§ **MATERIALS PROVIDED**

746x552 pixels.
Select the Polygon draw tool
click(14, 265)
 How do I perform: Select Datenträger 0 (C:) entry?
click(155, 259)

§ **GOAL OF THE EXERCISE**
Output the data in full, please, exactly as written.

§ **FINISHED TASK**
746x552 pixels.
Select the Polygon draw tool
click(14, 265)
 How do I perform: Select Datenträger 0 (C:) entry?
click(155, 259)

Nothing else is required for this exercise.